_Description of the task_. Count the lines in the rows below that contain the word "Open", and reply with only that number.

**** Extracted entries ****

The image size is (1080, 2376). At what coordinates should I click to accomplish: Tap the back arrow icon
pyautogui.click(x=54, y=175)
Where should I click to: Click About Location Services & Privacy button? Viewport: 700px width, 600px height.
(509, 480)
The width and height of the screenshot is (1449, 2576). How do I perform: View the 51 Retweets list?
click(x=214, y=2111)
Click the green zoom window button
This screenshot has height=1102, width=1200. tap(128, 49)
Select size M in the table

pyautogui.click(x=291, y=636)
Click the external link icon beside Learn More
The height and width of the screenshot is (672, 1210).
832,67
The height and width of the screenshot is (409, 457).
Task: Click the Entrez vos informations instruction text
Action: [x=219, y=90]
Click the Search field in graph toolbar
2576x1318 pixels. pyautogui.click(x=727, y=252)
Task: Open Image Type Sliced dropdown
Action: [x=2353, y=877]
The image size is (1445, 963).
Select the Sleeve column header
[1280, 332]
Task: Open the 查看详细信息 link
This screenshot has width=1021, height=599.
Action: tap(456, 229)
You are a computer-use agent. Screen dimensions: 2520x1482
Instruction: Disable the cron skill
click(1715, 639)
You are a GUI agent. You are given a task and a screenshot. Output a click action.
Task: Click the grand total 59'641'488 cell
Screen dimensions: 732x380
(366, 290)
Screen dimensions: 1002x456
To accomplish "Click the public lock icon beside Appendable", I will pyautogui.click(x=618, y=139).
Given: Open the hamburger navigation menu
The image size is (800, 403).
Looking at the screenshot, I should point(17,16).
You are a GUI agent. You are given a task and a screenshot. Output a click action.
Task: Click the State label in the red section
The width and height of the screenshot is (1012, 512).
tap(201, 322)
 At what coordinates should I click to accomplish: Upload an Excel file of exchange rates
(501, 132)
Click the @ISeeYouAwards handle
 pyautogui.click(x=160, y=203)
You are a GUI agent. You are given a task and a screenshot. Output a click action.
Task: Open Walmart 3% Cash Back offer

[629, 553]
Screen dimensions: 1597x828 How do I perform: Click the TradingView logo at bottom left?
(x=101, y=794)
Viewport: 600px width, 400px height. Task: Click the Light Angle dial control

****

_Result of this task_. 4